Until now, mobile robots either moved methodically over rough terrain, such as NASA's slow-moving Mars rovers, or operated at high speeds on roads or unobstructed open space. But operating at high speed over a combination of roads, rough terrain and brush-covered desert means that the robot will need to consider how fast it can make a turn, the possibility of spinning tires and the potential to become airborne when hitting bumps or going over hills. That means the robot will need something akin to the intuition of a human driver.

"You can think of it as body English," Whittaker said.

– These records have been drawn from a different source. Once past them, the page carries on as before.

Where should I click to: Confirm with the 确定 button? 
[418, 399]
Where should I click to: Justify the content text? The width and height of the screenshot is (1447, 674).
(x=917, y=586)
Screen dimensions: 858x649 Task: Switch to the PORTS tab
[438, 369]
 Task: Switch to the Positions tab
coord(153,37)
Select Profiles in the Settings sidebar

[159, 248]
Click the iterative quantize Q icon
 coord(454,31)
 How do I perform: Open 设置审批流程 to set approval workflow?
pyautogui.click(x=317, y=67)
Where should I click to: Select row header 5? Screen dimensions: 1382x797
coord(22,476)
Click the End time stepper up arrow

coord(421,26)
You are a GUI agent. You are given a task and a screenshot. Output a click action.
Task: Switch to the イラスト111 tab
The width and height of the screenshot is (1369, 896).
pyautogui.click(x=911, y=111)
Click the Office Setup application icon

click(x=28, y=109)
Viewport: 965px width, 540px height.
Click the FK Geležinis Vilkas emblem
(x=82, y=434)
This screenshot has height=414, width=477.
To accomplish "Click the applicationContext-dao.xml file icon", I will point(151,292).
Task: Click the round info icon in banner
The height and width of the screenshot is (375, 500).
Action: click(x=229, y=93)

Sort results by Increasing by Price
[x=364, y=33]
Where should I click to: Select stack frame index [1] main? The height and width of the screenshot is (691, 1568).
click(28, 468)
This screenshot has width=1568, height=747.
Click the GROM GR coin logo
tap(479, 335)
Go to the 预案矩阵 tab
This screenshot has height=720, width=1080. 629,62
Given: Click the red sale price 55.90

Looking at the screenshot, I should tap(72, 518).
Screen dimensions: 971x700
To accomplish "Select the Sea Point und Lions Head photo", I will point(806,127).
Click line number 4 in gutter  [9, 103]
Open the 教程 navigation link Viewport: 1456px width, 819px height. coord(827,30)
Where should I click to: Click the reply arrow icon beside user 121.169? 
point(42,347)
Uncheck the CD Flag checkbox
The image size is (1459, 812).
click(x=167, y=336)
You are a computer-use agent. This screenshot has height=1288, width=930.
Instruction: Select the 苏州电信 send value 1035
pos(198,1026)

The robot can't worry just about whether it is on a road, or following the designated course, but must also consider the vehicle dynamics and the ground conditions. "It's the first time that's been incorporated into a robot," he said.

This "dynamic planning" also happens to be the subject of Urmson's doctoral thesis. "This is really a near-perfect showcase," he said.

Though the software developers don't yet have a vehicle on which to test their computer code, they are constantly checking it by using computer simulation -- something like an elaborate video game. "It can tell you you're not doing something stupid," Urmson said, but the ultimate test must wait for the completed vehicle.

An equally important effort is developing highly detailed digital maps of likely race routes to aid the robot in navigation and route planning. Despite all of its sensors, including Doppler radar for seeing through dust clouds, Sandstorm will be able to see only as well as a human looking through Vaseline-smeared glasses.

Both the Caltech and Carnegie Mellon teams are poring over satellite and aerial imagery and digitizing existing topographical maps of the Mojave Desert. Additionally, Carnegie Mellon team members crisscrossed the area two weeks ago, logging 1,200 miles as they collected photos linked to global positioning satellite coordinates. Now, a team headed by Carnegie Mellon computer scientist Dave McKeown needs to translate all of that into digitized maps.

"If that doesn't come together," Urmson said, "it breaks our strategy."

The robot's on-board computers can't possibly digest all of the sensor data fast enough to allow it to travel at the speeds necessary to finish and win the race, he explained. But if it can rely on an existing database to point out major features and obstacles, Sandstorm will only have to concern itself with smaller obstacles in its immediate path.

Much remains to be done before any team makes it to the starting line in Barstow and it wouldn't be surprising if some drop out even after DARPA announces the field next week. But the number of teams, van Gogh said, is less significant than the challenge itself.

"Even if it was just one team," he said, "I still think it would be exciting."